Segment Start: Study material

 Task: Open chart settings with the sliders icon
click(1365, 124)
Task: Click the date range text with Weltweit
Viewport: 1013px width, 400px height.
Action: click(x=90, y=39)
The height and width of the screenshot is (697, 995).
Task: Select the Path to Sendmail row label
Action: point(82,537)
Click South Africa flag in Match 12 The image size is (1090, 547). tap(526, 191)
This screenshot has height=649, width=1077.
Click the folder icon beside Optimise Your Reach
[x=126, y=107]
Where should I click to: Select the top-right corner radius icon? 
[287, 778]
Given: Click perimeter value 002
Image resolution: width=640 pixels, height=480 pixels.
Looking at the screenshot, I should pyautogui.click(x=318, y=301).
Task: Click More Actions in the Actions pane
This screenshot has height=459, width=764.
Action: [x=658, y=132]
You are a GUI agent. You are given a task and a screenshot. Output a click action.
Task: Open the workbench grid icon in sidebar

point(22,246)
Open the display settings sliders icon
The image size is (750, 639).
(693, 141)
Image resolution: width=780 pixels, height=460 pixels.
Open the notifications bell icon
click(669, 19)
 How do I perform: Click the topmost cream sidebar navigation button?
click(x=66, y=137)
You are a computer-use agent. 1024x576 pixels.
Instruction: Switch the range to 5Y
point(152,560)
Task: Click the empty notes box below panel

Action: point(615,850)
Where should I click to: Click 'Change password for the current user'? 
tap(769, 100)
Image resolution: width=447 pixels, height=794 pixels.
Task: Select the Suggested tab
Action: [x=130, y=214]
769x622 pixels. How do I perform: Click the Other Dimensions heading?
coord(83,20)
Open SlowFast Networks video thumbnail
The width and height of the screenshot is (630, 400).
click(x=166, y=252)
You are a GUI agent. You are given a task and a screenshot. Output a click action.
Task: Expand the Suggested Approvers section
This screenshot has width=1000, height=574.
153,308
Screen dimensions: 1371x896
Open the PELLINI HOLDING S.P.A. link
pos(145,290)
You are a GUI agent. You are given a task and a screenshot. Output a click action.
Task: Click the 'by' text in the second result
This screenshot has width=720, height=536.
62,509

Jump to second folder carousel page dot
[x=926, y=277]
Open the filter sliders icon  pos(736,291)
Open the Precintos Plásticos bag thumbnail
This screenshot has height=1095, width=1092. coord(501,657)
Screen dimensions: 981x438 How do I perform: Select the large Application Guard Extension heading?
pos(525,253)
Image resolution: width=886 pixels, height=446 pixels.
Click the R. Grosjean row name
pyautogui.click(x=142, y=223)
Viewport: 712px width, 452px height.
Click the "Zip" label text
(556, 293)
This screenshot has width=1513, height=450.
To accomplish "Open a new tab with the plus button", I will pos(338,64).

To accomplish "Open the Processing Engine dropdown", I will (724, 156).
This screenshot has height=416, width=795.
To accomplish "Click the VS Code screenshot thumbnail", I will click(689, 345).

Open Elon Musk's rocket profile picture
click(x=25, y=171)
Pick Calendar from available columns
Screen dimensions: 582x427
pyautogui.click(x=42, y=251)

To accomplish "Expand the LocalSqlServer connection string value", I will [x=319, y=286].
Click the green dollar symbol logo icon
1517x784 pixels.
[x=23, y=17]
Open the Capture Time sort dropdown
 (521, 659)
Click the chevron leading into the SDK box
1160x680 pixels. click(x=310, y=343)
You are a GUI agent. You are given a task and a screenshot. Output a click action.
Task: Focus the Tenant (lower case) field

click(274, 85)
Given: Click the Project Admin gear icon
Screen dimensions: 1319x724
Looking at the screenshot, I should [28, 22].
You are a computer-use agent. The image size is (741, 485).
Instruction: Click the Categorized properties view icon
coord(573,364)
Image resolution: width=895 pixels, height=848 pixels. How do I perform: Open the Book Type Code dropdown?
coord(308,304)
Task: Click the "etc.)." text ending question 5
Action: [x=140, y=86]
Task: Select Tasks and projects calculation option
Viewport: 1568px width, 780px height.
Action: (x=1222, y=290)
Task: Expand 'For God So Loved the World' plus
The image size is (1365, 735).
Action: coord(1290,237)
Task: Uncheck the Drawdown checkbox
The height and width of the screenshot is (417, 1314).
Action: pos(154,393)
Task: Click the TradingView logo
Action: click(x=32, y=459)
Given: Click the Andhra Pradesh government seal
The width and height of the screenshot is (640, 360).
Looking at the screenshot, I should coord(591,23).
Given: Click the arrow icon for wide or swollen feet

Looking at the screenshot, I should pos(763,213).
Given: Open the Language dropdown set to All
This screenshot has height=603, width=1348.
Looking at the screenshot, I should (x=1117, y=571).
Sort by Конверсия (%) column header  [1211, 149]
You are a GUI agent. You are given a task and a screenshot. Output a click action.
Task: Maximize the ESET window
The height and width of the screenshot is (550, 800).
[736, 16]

Segment End: Study material

# What the exercise asks
Wherever a line above contains "Expand", copy that line.

# Answer
Task: Expand the Suggested Approvers section
To accomplish "Expand the LocalSqlServer connection string value", I will [x=319, y=286].
Task: Expand 'For God So Loved the World' plus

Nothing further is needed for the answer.